Creating an IBM Storage Scale data source connection
You can use the IBM Spectrum® Discover graphical user interface to create data connections from the source storage systems.
Procedure
-
Log in to the IBM Spectrum
Discover web interface with a
user ID that has the Data Admin role that is associated with it.
The data admin access role is required for creating connections. For more information, see Managing user access. For more information, see Managing User Access in the Data Cataloging: Administration Guide.
- Click menu and go to Data connections > Connections to display the different types of data source connection names, connection type, clusters, data source, site, state, scan status, next scan, and Add Connection button.
- Click Add connection to display a new window that shows
Add data source connection. You can enter in the connection name and connection type. The connection types are:
- IBM Storage Scale
- IBM Cloud® Object Storage
- Network File System (NFS)
- Complete the following steps:
- In the field for Connection name, define a Connection name.
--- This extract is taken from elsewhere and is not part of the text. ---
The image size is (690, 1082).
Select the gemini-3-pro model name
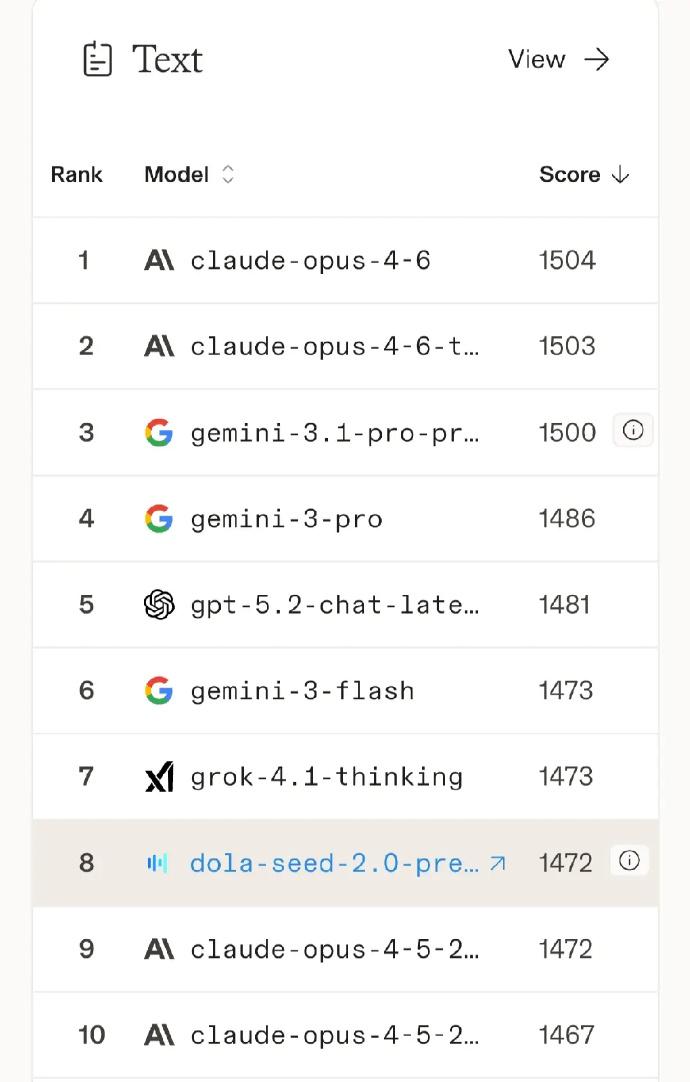(286, 519)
- Choose type of connection from Connection type drop-down list.
-
Set the connection type to IBM Storage
Scale. The
page displays the connection name, user, password, working directory, and scan directory information
that you can enter. You can also schedule a data scan, select a collection, or enable live
events.
If you click Enable live events, you can enable the IBM Storage Scale watch folder on the specified file system.
-
Complete updating values for all the fields to add the IBM Storage
Scale connection type, and click Submit
Connection.
For IBM Storage Scale connections, you can enter the following information:
- Connection name
- The name of the connection, an identifier for the user. For example,
filesystem1.Note: It must be a unique name within IBM Spectrum Discover.
- User
- A user ID that has permissions to connect to the data source system and initiate a scan.
- Password
- The password for the user ID specified in user.
- Authentication Type
- The password authentication can be done by using the password that is provided to authenticate with the IBM Storage Scale cluster. The shared RSA key authentication performs a password less authentication by using a private key that is provided by the system administrator and whose public key exists in the authorized keys for the specified user on the Scale host.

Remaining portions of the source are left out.